• Records for the exercise
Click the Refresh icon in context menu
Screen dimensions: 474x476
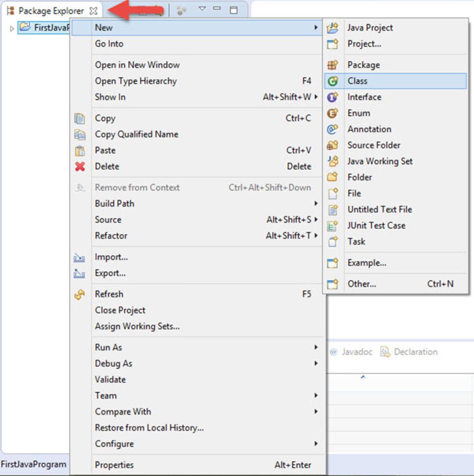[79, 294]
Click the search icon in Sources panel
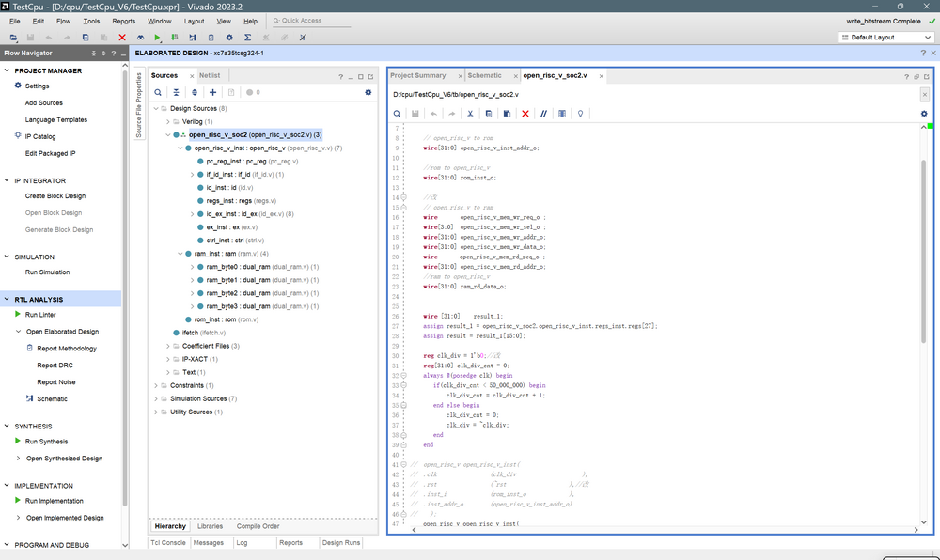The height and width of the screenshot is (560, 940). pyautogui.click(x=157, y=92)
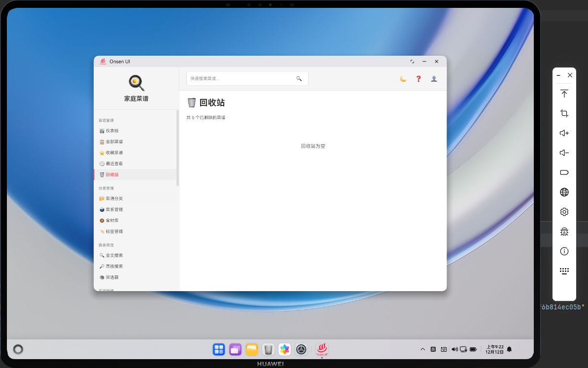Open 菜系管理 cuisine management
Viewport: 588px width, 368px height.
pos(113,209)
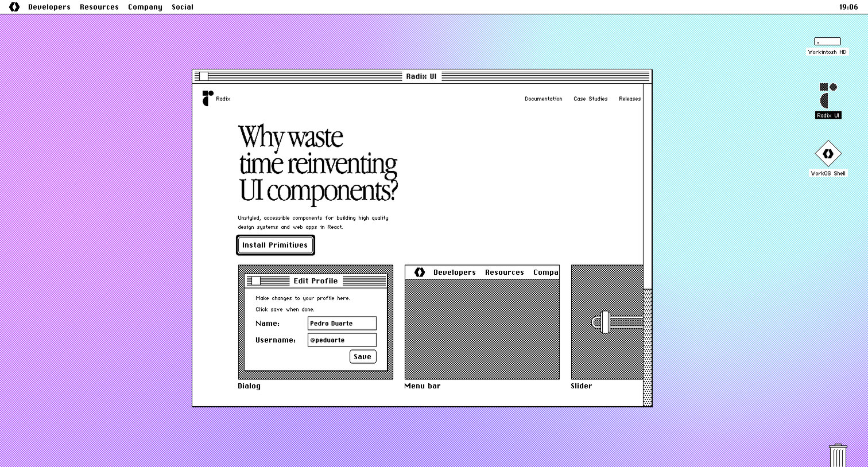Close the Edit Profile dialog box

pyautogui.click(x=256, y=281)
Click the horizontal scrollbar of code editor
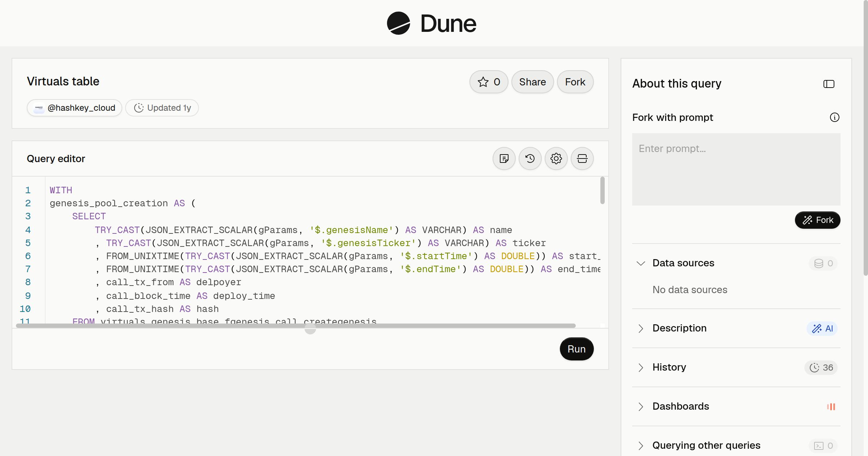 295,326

• Work item
Transcribe all the data word for word; the images stay out.

• Response
Click the Refresh icon in context menu
Screen dimensions: 474x476
[79, 294]
Click the search icon in Sources panel
The height and width of the screenshot is (560, 940). pyautogui.click(x=157, y=92)
Open 菜系管理 cuisine management
Viewport: 588px width, 368px height.
pos(113,209)
Close the Edit Profile dialog box

pyautogui.click(x=256, y=281)
Click the horizontal scrollbar of code editor
 295,326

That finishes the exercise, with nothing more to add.